Die Technische Hochschule Mittelhessen (THM) in Gießen hat eine innovative Methode entwickelt, um Energie aus dem Abwasser von Tausenden von Haushalten zu gewinnen. Durch diese Technologie können zehn große Hochschulgebäude beheizt werden. Dieses Verfahren, das Abwasser als Energiequelle nutzt, hat in Skandinavien bereits große Erfolge erzielt, ist in Deutschland jedoch noch nicht weit verbreitet.

Abwasser bleibt das ganze Jahr über verhältnismäßig warm und wird in der aktuellen Energiewende oft als ungenutztes Potenzial betrachtet. Selbst in den Wintermonaten liegen die Temperaturen zwischen 9 und 12 Grad, während sie im Sommer bis zu 20 Grad erreichen können.

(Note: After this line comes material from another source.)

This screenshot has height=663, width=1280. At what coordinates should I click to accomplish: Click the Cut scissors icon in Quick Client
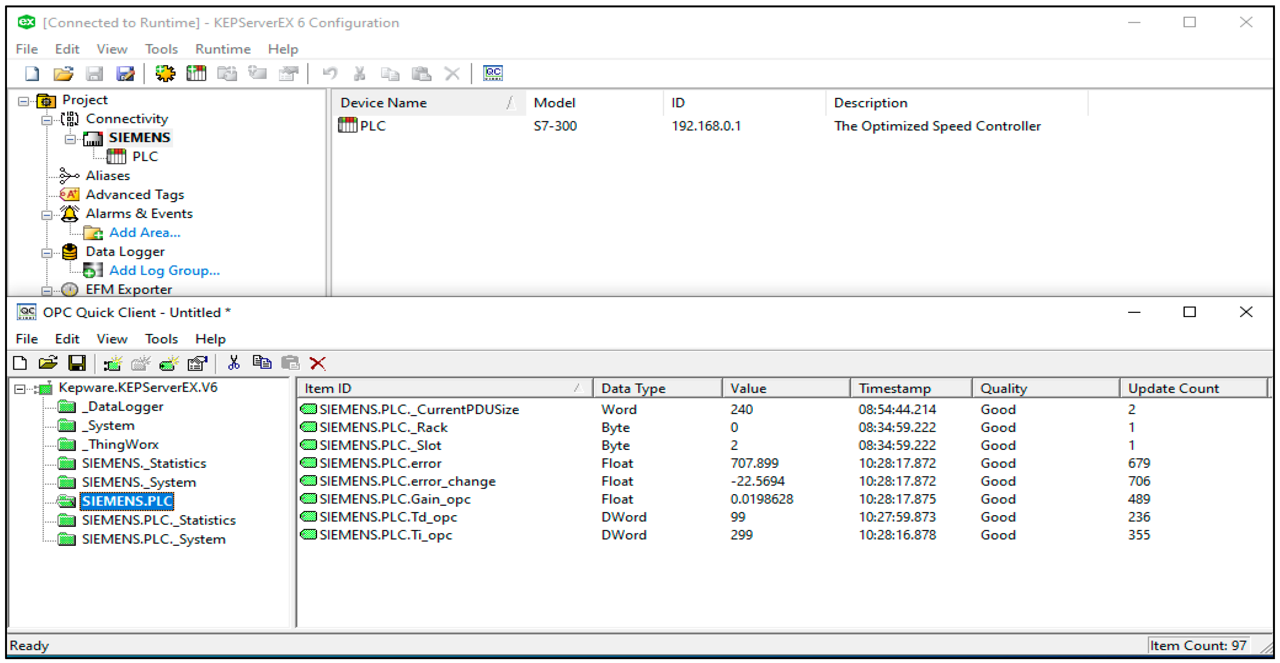coord(233,364)
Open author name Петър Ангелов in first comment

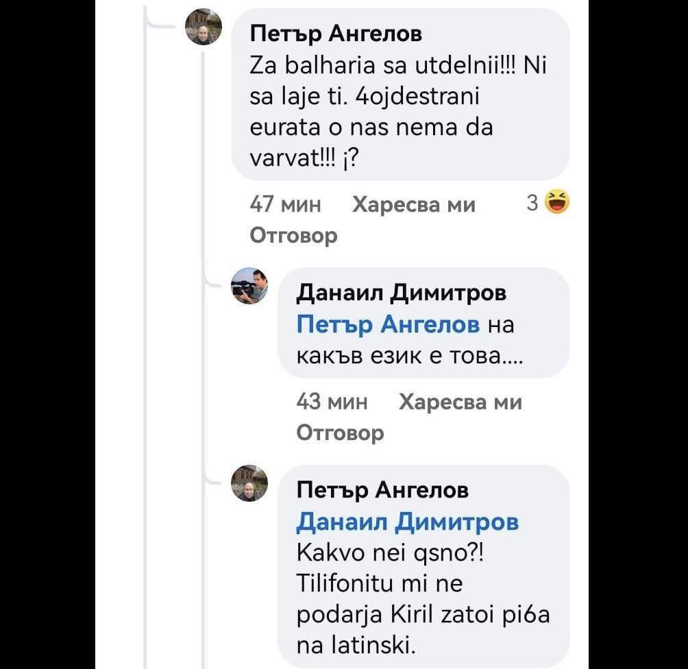pyautogui.click(x=335, y=33)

Die Hochschule hat mit Genehmigung eines lokalen Wasserbetriebs einen großen Abwasserkanal angezapft, der am Campusgelände verläuft. In diesem Kanal sammelt sich Abwasser aus verschiedenen Haushalten einer Stadt und sogar aus einer benachbarten Stadt. Es handelt sich dabei um warmes Wasser aus Duschen und Waschmaschinen sowie Abwasser aus sanitären Einrichtungen und Regenrinnen. Zunächst wird das Wasser grob gefiltert und anschließend durch dicke Leitungen in eine umfangreiche Edelstahlanlage geleitet, die drei Kellerräume des Campus einnimmt. Durch den Einsatz von Wärmetauschern wird dem Abwasser Wärme entzogen, wodurch seine Temperatur um einige Grad sinkt.

Mithilfe von Wärmepumpen wird ein Temperaturniveau erreicht, das ausreicht, um mehrere Gebäude des Campus zu beheizen. In den wärmeren Monaten kann die Technologie sogar zum Kühlen von Laboren verwendet werden.

Experten schätzen, dass bis zu 10% der in Deutschland benötigten Heizenergie aus Abwasser gewonnen werden könnte. Während die Technologie in Skandinavien bereits als zentraler Bestandteil einer erfolgreichen Energiewende gilt, ist sie in Deutschland kaum bekannt. Die THM hat jedoch einen großen Schritt in diese Richtung gemacht, indem sie die Technologie in einem älteren Gebäudekomplex integriert hat, der bisher als besonders energieineffizient galt.

Die Anlage der THM kann so viel Wärme liefern, wie 200 Haushalte benötigen. Dies wird in den kommenden Jahren dazu beitragen, den CO2-Ausstoß um etwa 300 Tonnen pro Jahr zu reduzieren. Die Investition von einer Million Euro für den Einbau der Anlage wird sich voraussichtlich in wenigen Jahren amortisieren, insbesondere angesichts der steigenden Energiepreise.

Die THM sieht auch Bildungspotenzial in der Anlage. Sie planen, sie für Forschung und Lehre zu nutzen, um zukünftige Bau- und Energieexperten auszubilden. Dies wird dazu beitragen, Vorbehalte gegenüber der Technologie abzubauen und mehr Fachleute in diesem Bereich auszubilden.